Geplaatst: 11 aug 2007 05:24 pm
DIDO, NA HET VERTREK VAN AENEAS
Ik zoek een gevolg van deze mijn oorzaak
ik zie er geen. De zomer is spoorloos -
warme pruimen lui in hun bomen, kussen
zoet als tomaten, vissen in zee spartelend
als sperma. Zijn ogen zagen mijn hart
de toekomst spoelde ons lachend aan land.
's Nachts zochten zijn handen mijn huid
steeds weer barstte de maan van volheid
kromp dan, en verdween.
De weg van mijn verwachting was lang, ik ging hem
traag tot stilstand in de schaduw, tot uitzicht terug
naar beneden waar uit de haven de schepen gleden
naar een andere kust, als vogels naar een andere zomer.
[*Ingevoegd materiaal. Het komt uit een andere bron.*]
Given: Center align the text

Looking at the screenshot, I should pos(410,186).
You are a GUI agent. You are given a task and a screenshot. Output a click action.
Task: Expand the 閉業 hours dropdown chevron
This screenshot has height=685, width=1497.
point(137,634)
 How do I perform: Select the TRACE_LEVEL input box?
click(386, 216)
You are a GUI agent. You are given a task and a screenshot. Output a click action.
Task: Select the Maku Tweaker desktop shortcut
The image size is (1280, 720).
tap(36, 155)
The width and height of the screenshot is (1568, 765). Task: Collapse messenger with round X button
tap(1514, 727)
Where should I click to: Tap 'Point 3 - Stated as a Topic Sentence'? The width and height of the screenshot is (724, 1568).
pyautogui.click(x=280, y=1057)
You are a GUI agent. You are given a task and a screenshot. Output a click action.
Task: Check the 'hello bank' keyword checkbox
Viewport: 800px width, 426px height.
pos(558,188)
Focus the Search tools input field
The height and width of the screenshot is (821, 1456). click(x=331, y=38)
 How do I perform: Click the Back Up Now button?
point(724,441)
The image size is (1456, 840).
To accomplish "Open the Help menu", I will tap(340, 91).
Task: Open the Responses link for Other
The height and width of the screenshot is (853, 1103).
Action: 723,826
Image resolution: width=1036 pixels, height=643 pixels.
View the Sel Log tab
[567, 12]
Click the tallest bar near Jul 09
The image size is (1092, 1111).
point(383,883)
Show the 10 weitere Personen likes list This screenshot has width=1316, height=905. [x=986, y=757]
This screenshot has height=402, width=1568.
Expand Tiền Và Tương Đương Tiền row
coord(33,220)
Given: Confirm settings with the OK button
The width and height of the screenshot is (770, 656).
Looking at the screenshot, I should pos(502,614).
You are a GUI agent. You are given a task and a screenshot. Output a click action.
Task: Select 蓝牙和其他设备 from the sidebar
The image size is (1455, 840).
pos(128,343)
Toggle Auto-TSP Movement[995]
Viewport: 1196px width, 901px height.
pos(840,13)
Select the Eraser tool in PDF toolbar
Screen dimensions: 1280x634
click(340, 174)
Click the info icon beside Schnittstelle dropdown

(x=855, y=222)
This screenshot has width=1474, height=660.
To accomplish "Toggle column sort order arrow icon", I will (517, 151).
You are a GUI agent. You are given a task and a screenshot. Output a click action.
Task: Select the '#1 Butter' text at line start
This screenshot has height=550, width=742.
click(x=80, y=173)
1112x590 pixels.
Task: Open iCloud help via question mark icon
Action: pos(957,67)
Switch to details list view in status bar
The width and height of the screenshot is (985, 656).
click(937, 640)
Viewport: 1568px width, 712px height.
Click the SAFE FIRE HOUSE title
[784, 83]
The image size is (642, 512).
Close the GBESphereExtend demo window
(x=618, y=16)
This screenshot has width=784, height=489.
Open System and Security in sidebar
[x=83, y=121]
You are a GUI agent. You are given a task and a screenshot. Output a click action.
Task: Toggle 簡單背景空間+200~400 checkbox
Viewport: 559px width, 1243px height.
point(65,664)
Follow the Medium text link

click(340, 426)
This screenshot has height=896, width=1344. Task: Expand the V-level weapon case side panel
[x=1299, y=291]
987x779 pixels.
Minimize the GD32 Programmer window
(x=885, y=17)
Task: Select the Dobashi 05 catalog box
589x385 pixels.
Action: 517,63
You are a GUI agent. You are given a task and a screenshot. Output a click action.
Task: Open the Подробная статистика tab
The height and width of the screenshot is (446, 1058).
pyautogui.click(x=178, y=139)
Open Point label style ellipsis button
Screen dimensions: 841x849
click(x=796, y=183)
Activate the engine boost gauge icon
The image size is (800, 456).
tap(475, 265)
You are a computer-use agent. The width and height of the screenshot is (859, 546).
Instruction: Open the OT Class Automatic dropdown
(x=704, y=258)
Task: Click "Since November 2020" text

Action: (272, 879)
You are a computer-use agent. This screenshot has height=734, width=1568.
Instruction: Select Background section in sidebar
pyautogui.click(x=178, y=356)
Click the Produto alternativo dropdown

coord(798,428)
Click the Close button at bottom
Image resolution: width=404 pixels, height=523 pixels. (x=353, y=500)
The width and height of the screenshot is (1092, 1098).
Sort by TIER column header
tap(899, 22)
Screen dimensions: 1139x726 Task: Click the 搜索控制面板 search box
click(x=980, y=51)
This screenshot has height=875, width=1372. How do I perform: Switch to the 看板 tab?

Waarvoor ik bedoeld was weet ik niet, geen vraag
past op mijn antwoord. Het is najaar, de grond is hard
een kastanje verschrompelt in mijn zak. Meer niet.
Uit:
Zeehond graag (p. 22).
G.A. van Oorschot. Amsterdam. juni 2000 (2).
PS In het topic Raad de dichter had ik een fragment van dit gedicht geplaatst. Hier voor de liefhebbers het hele gedicht. Prachtig!